What to do -> From the material below, work out how many lines contain "dimensions" and answer with the number only.

Given data ->

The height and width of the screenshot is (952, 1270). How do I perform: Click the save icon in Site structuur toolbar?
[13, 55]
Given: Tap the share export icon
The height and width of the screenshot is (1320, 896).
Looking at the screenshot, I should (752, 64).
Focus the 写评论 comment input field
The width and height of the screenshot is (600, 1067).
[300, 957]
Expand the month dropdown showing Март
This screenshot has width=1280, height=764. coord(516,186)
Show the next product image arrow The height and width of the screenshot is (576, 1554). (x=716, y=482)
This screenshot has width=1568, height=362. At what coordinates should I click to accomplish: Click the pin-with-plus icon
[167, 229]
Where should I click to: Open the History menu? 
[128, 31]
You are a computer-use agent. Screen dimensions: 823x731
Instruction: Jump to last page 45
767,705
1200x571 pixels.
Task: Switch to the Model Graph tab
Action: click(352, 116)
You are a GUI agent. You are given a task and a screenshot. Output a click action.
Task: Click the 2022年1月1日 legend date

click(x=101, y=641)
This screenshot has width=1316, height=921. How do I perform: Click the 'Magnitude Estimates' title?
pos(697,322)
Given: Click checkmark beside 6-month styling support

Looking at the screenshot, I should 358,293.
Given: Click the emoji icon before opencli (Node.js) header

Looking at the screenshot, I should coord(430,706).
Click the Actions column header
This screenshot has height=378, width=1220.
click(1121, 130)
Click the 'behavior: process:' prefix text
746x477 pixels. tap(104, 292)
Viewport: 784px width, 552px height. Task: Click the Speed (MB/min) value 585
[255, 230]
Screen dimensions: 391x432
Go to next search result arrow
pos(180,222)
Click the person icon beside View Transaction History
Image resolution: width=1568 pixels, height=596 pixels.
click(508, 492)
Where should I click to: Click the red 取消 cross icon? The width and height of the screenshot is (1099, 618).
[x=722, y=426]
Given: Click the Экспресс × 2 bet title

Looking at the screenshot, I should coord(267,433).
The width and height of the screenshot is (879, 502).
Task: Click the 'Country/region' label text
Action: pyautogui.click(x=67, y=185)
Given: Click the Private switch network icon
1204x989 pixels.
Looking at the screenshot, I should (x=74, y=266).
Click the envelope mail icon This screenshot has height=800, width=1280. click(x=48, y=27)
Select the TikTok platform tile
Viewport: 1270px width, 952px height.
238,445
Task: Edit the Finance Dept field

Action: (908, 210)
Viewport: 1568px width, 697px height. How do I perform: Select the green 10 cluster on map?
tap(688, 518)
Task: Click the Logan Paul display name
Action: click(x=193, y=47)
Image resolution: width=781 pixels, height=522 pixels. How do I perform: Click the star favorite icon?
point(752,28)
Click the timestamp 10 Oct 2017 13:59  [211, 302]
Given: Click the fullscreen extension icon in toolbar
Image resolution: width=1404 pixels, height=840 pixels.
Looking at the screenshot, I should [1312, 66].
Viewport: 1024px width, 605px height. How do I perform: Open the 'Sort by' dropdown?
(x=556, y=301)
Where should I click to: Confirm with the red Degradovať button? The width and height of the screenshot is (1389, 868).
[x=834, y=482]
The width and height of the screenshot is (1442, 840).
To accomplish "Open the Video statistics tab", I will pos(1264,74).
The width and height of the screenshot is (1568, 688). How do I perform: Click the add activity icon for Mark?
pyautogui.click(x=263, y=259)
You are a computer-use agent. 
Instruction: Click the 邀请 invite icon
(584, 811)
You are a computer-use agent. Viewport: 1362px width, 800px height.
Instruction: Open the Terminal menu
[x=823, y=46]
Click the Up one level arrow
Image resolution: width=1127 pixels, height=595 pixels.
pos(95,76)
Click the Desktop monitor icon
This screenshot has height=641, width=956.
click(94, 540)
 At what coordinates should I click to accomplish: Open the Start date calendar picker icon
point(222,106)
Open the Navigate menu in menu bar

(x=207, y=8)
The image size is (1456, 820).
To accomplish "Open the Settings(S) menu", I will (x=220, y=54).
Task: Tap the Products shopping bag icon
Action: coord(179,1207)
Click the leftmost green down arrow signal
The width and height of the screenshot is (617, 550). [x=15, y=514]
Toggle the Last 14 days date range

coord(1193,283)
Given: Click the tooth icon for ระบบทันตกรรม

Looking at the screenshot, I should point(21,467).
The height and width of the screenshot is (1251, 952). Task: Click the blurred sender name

Result for this task -> 2